When the Team is paged, a Critical Care Nurse responds immediately. She or he assesses the patient’s condition and, working in tandem with the ICU Intensivist on-call, provides the necessary follow-up or medical intervention to stabilize the patient. “Each CCOT experience provides an opportunity for the team to share their knowledge with the ward nurses. This in turn prepares them for the next critical situation,” explains Mrs. McDonald-Karcz.

“The CCOT plays a vital role in coaching and mentoring,” adds Dionne Reelis, Clinical Resource Nurse on OTMH’s 2 Centre Surgical Unit. “Working closely with this team has honed the critical care skills on our unit. Now we are even more vigilant of all the possible clinical changes and their significance. This is an amazing resource which expands the walls of the ICU to the rest of the hospital.”

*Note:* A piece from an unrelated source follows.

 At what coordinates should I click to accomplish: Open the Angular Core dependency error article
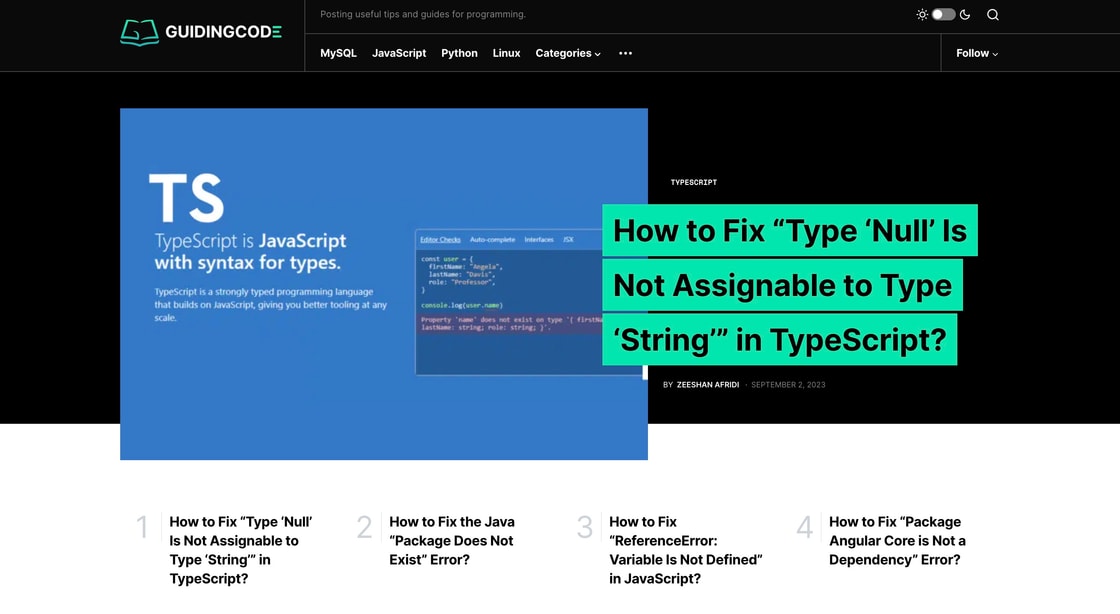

During their daily rounds the team also follows-up on the condition of patients who have been recently discharged from the ICU to various care units throughout the hospital. “This proactive measure confirms that these patients are continuing to improve clinically and prevents the need to readmit them to the ICU,” concludes Mrs. McDonald-Karcz.

“At HHS the CCOT has heightened patient safety, increased access to critical care, and improved the use of critical care resources throughout our hospital,” explains Dr. Laurence Chau. “We were fortunate to be part of the pilot and are thrilled to be able to continue with this invaluable initiative. It has and will continue to save lives.”